# Jordan River Round #4 (2-18)



## tye dye twins (Mar 8, 2011)

Went to the Jordan River tonight from 5:15pm to 10pm without my twin. Fishing was great when I figured out where to cast as the water level went up again. I caught 2 utah suckers and 9 black bullhead catfish! By 8pm BFT's Loanfish saw my car on his way back from Sportsmans and he knew where I'd be fishing! He chatted with me trying to convince me to pack up and hit little dell right that second. After witnessing me pulling in another sucker and a few cats he and his daughter scrambled to go get their gear at home and join me. Being the stubburn type they refused to cast in my spot. I couldn't convince them to do it. Loanfish got 1 mud cat.

We were using nightcrawlers on size #4 hooks and a 1/2oz egg weight 6 inches above it. I lost a few fish on the reel in and had TONS of bites that I falied to hook up.

Me and my 2 Utah Suckers









1 of 9 black bullhead catfish









Loanfish and his daughter fishing along the jordan river


----------



## Bscuderi (Jan 2, 2012)

▶ _Direction 1_: Print the Jordan River post from "## tye dye twins" down to "to hook up.".
▶ _Direction 2_:
Answer these from the Jordan River post:
(a) How many black bullhead catfish did the poster catch?
(b) What size hooks were used?
(c) What did Loanfish catch?
The data after this point is separate from the Jordan River post.

▶ _Listed entries_:
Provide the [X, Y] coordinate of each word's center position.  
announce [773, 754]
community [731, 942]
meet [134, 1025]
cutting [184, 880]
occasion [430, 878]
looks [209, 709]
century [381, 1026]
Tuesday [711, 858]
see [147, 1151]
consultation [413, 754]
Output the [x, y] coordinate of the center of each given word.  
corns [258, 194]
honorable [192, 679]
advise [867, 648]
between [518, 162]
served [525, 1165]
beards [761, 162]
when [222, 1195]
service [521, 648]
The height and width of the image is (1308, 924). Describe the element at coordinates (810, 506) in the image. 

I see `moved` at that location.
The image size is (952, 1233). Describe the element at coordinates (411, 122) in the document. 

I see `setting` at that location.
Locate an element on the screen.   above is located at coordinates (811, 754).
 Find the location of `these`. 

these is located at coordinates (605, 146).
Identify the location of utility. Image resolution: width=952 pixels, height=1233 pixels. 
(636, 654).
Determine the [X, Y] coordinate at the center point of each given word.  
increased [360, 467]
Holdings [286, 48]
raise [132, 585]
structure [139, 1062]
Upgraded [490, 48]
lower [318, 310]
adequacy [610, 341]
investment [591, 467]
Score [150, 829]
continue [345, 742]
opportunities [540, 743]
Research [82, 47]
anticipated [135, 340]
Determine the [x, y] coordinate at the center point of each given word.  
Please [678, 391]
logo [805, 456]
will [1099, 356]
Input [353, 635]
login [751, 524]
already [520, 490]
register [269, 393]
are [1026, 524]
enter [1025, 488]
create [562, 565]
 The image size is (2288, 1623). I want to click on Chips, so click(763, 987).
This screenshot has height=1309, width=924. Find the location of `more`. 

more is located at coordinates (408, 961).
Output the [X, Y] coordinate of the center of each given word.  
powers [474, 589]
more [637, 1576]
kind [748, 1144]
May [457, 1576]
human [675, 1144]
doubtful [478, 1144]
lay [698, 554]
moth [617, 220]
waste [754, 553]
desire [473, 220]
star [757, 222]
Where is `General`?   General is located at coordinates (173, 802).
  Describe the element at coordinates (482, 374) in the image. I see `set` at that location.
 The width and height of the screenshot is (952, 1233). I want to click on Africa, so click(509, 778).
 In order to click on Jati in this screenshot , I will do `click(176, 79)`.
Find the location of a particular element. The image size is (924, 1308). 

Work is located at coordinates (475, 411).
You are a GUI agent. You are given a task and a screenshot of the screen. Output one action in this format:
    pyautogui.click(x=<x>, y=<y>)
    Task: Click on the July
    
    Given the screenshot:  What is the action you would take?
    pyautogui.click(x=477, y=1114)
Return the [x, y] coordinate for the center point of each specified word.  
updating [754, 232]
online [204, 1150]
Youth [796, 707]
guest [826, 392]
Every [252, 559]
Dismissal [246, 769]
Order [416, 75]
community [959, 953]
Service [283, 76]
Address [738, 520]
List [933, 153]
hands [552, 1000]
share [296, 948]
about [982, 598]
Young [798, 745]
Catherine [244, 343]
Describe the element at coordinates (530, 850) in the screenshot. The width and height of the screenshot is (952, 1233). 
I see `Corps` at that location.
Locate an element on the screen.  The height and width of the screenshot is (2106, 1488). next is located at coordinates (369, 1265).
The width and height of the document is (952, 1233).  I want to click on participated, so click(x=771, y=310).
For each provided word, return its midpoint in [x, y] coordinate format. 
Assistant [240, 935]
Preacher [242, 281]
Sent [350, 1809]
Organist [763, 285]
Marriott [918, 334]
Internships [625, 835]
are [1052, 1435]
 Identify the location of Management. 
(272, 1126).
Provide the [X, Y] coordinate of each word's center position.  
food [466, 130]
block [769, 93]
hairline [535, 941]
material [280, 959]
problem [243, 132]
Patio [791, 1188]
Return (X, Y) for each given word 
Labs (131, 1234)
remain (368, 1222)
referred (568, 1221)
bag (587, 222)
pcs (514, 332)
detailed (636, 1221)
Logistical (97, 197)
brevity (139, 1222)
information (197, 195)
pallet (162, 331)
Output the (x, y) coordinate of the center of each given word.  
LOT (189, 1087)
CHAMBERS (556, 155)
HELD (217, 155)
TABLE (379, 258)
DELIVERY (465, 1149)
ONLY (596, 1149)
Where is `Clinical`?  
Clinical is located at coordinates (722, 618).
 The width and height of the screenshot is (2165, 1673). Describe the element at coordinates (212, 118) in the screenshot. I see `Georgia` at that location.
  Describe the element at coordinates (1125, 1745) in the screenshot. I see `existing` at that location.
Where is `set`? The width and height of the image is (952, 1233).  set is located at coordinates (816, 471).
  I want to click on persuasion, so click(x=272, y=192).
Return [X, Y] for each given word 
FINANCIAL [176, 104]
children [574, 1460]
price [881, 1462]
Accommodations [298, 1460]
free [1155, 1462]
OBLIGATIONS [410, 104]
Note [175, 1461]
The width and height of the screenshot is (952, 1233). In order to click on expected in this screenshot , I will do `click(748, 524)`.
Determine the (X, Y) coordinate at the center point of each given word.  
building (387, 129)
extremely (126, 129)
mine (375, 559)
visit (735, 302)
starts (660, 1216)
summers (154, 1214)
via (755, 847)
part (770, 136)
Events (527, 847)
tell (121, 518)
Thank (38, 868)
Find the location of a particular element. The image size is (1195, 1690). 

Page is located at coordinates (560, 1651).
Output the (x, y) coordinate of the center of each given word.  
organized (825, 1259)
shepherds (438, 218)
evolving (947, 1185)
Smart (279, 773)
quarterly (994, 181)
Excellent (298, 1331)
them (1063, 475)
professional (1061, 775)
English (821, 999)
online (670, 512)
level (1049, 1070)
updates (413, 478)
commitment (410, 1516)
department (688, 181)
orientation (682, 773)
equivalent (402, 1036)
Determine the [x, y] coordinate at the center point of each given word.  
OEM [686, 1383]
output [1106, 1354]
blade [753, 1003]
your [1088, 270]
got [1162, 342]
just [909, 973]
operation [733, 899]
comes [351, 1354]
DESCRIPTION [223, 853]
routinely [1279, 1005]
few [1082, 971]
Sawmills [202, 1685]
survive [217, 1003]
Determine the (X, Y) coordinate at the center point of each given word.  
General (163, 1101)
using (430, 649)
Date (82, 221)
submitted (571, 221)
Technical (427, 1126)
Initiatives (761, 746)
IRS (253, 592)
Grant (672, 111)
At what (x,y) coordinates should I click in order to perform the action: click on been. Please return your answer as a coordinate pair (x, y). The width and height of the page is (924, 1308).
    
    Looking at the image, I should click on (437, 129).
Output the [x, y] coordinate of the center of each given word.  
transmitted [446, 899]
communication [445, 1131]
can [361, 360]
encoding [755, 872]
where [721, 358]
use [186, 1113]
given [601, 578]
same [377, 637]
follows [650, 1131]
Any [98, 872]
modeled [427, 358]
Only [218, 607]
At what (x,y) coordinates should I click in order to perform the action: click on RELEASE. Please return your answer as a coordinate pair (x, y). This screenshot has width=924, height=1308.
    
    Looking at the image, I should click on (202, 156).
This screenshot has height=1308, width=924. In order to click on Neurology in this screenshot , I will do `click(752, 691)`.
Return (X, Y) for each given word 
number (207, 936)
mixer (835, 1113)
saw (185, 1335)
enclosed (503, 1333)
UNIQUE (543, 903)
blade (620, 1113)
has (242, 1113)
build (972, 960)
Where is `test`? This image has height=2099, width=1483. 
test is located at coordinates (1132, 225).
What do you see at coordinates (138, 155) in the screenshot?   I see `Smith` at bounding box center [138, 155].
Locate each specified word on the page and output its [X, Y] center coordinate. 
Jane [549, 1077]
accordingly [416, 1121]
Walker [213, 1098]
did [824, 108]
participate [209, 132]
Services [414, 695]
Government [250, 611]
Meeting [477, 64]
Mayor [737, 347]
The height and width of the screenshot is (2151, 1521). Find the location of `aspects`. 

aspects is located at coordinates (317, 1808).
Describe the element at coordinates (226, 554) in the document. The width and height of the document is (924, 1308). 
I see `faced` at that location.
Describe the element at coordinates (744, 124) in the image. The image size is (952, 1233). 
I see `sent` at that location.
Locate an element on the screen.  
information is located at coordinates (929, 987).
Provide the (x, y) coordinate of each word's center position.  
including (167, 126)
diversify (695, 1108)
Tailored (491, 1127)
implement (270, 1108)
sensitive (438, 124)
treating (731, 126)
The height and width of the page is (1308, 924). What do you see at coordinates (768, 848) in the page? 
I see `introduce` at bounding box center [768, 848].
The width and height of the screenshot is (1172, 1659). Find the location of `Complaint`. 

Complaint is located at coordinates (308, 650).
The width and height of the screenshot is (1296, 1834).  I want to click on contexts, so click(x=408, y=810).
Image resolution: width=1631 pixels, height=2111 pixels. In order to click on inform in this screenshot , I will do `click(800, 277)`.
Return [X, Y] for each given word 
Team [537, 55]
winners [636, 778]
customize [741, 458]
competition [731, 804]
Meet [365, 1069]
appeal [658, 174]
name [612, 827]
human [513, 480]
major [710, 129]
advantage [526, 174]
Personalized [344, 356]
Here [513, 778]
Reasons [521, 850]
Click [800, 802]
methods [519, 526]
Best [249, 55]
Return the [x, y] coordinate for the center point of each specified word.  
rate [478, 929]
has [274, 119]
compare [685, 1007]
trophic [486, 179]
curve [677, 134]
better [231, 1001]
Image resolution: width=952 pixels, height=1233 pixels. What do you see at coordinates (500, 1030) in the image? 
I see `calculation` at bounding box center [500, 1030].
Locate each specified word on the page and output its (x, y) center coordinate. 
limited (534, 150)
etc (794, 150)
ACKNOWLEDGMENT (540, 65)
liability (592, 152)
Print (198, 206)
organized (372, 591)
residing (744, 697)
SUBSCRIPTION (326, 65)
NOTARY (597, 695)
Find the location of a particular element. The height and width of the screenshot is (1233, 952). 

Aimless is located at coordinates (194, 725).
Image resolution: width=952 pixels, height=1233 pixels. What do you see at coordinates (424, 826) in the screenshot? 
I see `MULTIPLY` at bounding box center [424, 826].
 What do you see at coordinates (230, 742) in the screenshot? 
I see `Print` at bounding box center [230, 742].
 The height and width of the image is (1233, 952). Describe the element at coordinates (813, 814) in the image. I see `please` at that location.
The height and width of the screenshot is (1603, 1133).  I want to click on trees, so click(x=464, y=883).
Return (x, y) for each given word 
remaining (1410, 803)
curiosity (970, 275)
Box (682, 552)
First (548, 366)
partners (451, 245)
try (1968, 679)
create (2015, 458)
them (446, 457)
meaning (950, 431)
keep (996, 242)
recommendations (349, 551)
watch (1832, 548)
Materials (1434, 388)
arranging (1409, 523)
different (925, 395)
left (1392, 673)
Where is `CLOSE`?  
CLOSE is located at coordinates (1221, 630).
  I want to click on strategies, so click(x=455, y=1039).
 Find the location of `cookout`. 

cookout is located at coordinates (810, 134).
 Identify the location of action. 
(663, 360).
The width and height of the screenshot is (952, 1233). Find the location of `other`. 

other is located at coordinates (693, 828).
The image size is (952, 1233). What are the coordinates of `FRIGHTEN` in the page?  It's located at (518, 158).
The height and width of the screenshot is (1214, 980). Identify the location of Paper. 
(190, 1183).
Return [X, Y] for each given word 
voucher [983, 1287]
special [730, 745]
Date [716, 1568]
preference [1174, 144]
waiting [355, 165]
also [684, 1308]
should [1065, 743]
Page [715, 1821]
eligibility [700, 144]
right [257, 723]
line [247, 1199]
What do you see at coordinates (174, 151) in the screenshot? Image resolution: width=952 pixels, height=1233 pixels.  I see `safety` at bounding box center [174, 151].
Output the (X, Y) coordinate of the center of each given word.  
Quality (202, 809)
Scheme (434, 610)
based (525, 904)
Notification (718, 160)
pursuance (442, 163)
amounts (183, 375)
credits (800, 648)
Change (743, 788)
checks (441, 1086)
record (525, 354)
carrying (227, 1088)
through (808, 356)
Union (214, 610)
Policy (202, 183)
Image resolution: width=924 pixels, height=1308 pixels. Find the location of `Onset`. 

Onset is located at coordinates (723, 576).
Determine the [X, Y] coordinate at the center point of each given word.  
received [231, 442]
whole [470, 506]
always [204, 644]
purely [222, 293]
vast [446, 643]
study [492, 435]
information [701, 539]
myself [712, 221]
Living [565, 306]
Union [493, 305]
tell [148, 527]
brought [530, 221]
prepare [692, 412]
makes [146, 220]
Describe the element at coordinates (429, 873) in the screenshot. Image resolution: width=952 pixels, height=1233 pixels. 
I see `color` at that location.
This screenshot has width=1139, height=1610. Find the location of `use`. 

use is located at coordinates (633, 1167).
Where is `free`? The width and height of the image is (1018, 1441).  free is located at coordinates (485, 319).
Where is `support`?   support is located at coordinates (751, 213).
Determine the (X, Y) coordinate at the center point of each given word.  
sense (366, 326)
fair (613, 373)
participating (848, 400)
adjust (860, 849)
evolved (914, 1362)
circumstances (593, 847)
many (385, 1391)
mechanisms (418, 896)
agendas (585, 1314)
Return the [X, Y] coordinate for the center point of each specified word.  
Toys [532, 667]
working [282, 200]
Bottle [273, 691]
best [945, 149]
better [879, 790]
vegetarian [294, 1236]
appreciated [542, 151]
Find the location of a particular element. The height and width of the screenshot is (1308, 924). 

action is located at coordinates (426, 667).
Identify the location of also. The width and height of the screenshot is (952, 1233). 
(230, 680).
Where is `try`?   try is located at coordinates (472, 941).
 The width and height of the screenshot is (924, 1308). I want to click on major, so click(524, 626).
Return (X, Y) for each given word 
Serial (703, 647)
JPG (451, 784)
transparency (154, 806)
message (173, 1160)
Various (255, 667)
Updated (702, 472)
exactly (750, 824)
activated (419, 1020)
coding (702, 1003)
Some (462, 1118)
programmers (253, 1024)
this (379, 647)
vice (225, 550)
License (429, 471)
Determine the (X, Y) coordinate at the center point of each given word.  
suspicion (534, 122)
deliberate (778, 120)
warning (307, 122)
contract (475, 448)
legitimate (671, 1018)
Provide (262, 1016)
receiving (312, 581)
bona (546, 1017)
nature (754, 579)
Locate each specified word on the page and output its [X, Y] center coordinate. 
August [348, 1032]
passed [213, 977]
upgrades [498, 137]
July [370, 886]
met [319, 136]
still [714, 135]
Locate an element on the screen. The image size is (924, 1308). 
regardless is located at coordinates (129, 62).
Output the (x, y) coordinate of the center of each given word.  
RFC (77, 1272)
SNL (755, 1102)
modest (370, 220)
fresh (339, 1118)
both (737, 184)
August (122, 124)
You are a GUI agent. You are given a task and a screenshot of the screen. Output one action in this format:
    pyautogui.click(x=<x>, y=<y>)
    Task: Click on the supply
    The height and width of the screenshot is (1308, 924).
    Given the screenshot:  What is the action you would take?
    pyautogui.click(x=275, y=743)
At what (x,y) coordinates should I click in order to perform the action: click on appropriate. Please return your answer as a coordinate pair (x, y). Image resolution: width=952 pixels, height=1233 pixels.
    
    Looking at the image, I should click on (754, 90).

▶ _Answer 1_:
## tye dye twins (Mar 8, 2011)

Went to the Jordan River tonight from 5:15pm to 10pm without my twin. Fishing was great when I figured out where to cast as the water level went up again. I caught 2 utah suckers and 9 black bullhead catfish! By 8pm BFT's Loanfish saw my car on his way back from Sportsmans and he knew where I'd be fishing! He chatted with me trying to convince me to pack up and hit little dell right that second. After witnessing me pulling in another sucker and a few cats he and his daughter scrambled to go get their gear at home and join me. Being the stubburn type they refused to cast in my spot. I couldn't convince them to do it. Loanfish got 1 mud cat.

We were using nightcrawlers on size #4 hooks and a 1/2oz egg weight 6 inches above it. I lost a few fish on the reel in and had TONS of bites that I falied to hook up.

▶ _Answer 2_:
(a) 9
(b) Size #4
(c) 1 mud cat